GOAL OF THE EXERCISE:
Each line of the listing that includes "from" should be reported.

-------- DATA SHOWN --------

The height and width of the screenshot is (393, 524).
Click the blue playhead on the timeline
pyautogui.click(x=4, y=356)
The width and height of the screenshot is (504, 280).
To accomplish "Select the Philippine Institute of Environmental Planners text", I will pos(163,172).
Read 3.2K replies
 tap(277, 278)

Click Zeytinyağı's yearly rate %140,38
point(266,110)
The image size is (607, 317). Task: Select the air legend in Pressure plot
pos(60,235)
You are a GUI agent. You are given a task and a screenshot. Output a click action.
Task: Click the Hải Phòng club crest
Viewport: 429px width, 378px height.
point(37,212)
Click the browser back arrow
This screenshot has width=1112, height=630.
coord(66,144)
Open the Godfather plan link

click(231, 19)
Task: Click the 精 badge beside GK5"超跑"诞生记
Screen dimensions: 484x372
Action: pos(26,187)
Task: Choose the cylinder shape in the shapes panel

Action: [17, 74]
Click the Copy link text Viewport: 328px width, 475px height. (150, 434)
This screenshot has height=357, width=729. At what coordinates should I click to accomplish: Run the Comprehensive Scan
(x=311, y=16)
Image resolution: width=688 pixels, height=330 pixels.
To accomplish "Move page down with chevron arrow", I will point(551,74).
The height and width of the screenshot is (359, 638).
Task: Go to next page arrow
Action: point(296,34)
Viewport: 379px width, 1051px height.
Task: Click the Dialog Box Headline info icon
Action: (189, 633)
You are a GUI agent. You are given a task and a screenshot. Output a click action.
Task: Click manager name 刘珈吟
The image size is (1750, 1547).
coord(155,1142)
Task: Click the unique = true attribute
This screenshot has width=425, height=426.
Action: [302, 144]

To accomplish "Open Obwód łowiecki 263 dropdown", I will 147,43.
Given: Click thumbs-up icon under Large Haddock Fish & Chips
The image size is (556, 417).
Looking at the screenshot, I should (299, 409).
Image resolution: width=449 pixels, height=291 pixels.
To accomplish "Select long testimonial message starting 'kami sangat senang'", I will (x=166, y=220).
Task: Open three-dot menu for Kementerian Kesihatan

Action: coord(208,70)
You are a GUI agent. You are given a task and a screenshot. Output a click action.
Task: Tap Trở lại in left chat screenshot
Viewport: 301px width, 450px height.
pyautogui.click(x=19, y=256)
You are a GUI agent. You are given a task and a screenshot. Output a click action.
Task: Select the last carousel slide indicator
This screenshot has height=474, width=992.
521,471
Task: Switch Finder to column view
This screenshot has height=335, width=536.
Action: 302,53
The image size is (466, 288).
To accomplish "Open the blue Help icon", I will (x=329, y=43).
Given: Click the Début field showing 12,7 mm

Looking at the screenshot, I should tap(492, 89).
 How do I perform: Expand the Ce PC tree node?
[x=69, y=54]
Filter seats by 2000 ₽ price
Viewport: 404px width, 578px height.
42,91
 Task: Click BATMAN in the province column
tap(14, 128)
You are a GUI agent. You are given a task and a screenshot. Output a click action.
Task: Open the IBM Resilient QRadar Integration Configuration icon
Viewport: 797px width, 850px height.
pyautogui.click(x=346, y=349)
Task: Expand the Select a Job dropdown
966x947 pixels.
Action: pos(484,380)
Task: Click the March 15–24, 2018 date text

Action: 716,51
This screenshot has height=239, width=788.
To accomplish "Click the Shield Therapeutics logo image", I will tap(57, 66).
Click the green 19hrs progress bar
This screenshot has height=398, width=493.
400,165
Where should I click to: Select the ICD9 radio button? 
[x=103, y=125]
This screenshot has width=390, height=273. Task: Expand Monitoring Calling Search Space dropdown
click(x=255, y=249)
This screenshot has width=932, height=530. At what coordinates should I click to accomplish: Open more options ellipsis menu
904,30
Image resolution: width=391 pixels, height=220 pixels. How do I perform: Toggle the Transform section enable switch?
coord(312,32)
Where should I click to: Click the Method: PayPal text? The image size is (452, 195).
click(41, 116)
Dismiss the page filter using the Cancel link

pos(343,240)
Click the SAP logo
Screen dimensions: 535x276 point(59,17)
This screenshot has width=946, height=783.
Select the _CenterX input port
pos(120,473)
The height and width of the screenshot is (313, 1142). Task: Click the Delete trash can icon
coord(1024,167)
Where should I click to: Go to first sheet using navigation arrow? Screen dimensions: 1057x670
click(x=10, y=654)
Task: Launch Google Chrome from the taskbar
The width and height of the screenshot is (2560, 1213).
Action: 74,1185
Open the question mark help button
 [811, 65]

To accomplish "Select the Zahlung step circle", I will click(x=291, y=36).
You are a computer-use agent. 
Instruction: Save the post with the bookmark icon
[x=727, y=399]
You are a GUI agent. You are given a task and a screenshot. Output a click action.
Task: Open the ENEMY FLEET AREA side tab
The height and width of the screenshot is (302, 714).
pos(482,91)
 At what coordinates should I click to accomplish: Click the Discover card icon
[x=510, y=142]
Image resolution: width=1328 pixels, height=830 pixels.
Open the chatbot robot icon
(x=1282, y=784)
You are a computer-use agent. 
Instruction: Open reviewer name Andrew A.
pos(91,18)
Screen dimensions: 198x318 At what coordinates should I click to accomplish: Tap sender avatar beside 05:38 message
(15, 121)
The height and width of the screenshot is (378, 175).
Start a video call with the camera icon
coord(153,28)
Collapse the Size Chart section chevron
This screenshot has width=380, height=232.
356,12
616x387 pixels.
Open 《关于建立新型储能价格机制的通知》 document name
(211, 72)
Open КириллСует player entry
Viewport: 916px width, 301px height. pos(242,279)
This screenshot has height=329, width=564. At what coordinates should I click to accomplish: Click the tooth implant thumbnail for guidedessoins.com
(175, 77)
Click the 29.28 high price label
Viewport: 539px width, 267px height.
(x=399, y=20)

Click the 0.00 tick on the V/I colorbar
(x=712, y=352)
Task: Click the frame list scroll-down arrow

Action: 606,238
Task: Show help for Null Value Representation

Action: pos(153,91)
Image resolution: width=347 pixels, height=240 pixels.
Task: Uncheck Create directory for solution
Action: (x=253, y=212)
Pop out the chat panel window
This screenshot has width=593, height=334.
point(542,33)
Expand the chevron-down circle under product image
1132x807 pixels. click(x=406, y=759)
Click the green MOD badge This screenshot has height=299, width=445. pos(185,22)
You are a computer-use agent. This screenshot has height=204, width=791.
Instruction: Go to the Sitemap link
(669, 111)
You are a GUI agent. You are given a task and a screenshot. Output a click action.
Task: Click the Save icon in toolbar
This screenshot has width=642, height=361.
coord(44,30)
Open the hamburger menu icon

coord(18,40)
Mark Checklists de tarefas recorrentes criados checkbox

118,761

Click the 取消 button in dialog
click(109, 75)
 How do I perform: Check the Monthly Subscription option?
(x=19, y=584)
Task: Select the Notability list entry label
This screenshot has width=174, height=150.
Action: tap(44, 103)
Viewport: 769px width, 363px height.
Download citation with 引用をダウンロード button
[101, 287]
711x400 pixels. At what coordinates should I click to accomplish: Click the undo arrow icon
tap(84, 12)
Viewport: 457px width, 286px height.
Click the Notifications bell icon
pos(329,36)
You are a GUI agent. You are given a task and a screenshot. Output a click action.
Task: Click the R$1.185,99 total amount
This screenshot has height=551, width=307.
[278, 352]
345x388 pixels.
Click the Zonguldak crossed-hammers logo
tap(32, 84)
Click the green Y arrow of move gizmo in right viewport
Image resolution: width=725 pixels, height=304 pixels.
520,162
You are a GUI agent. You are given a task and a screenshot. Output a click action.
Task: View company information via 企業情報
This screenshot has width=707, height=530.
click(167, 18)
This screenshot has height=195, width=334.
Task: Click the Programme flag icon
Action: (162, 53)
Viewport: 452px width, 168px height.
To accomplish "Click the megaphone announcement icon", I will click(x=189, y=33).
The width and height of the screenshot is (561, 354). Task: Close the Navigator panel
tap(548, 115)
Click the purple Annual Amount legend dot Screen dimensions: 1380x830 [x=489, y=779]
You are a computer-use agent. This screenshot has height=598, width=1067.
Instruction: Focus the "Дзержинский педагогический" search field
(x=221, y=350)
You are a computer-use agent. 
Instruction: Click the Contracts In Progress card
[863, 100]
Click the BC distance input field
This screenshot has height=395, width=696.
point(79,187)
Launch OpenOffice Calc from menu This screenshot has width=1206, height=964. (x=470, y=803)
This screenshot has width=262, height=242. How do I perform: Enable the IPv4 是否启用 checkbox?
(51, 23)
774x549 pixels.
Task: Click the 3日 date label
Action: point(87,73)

--------

WRITTEN RESPONSE:
Task: Launch Google Chrome from the taskbar
Launch OpenOffice Calc from menu This screenshot has width=1206, height=964. (x=470, y=803)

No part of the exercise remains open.